Intro to Dialectical Behavior Therapy for Ending Self-Harm

May 8, 2019 Kayla Chang

This is the Introduction to a forthcoming series about learning and using dialectical behavior therapy (DBT) skills for self-harm. 

If you have been struggling with self-harm and are considering professional help as an option, you may have already come across a type of treatment called dialectical behavior therapy (DBT) for ending self-harm. Though many find success with other common therapies such as cognitive behavioral therapy (CBT), DBT has proved uniquely suited to patients who engage in self-harming behavior.

What Is Dialectical Behavioral Therapy (DBT)?

Dialectical behavior therapy is a specific type of psychotherapy designed to help patients learn how to regulate their emotions and use healthy coping skills.
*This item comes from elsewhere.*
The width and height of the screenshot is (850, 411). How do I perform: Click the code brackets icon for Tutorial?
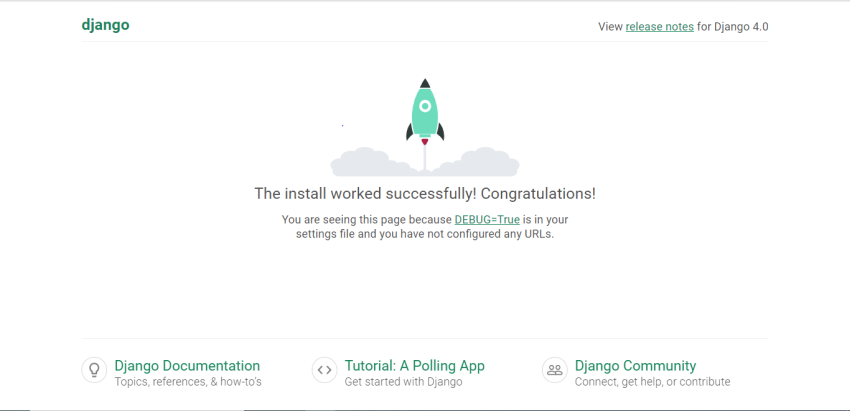(x=325, y=370)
It was first developed by Marsha Linehan to treat patients with borderline personality disorder (BPD) and patients with chronic suicidal and/or self-harming tendencies.  

Currently, DBT is used to treat people with high emotional sensitivity and multiple, chronic, and/or severe mental health issues. In addition to BPD and self-harm, this can include conditions such as eating disorders, addiction, and posttraumatic stress disorder (PTSD).
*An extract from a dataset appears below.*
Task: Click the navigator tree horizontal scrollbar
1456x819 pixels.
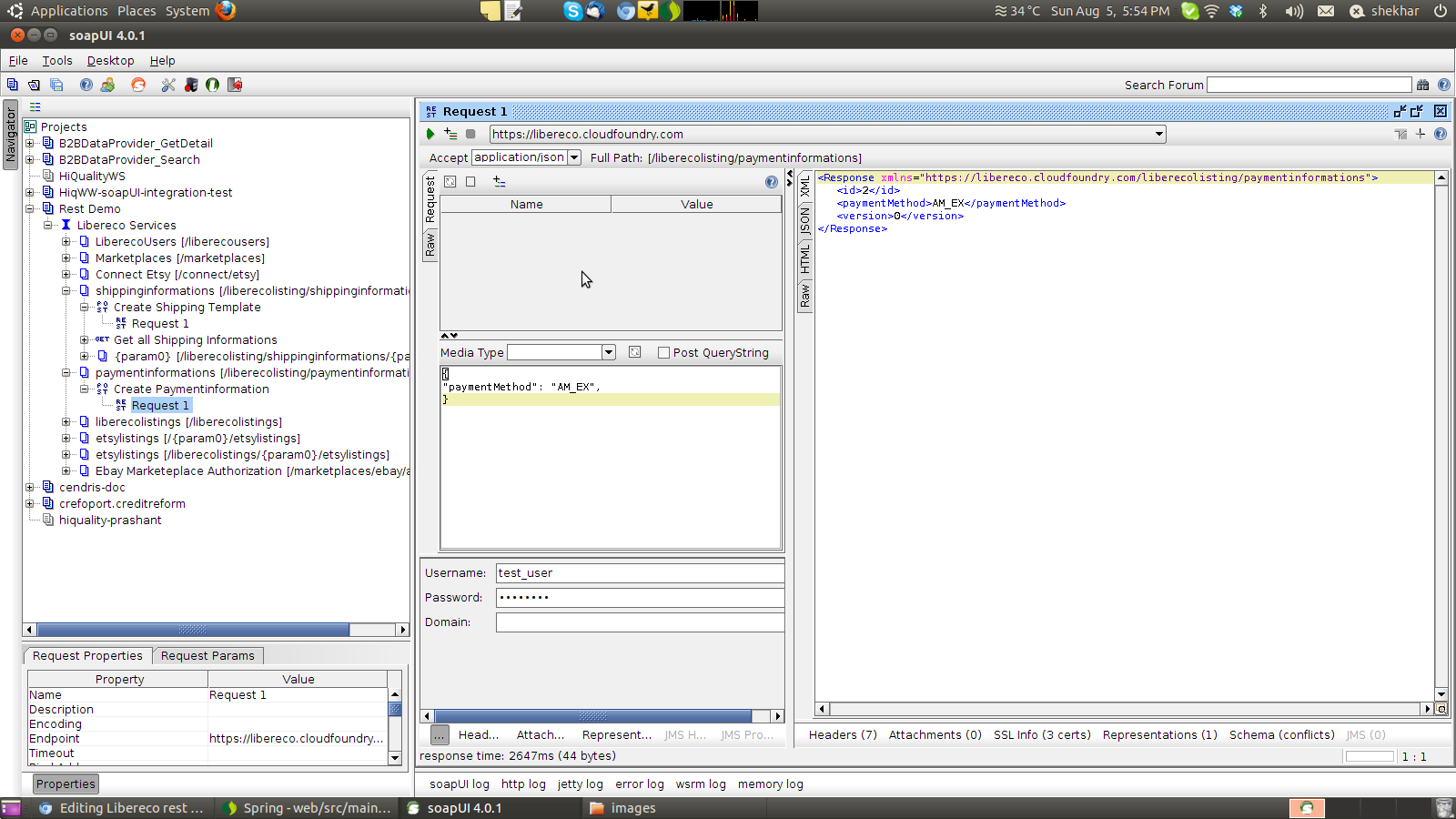Action: [x=192, y=630]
What Is the Idea Behind DBT for Self-Harm and Other Problems?

The major theoretical premise behind DBT is that some people, as a combined result of biology and environment (nature and nurture), are predisposed toward emotional dysregulation

Emotion dysregulation can be defined simply as the experience of feeling overwhelming emotions due to heightened emotional vulnerability and an inability to modulate those emotions. 

This theory proposes that in those afflicted by emotional dysregulation, maladaptive behaviors (such as self-harm) are an attempt to regulate those emotions and/or a natural consequence of the emotional dysregulation, creating and reinforcing destructive patterns. Dialectical behavior therapy, then, aims to help people develop healthier coping skills and learn different ways of approaching and responding to emotional distress. 

How Effective Is DBT for Self-Harm?

A significant number of studies suggest that DBT is effective in treating several mental health issues, the most promising results showing improvements in those receiving treatment for BPD, PTSD, self-harm, and/or suicidal thinking. 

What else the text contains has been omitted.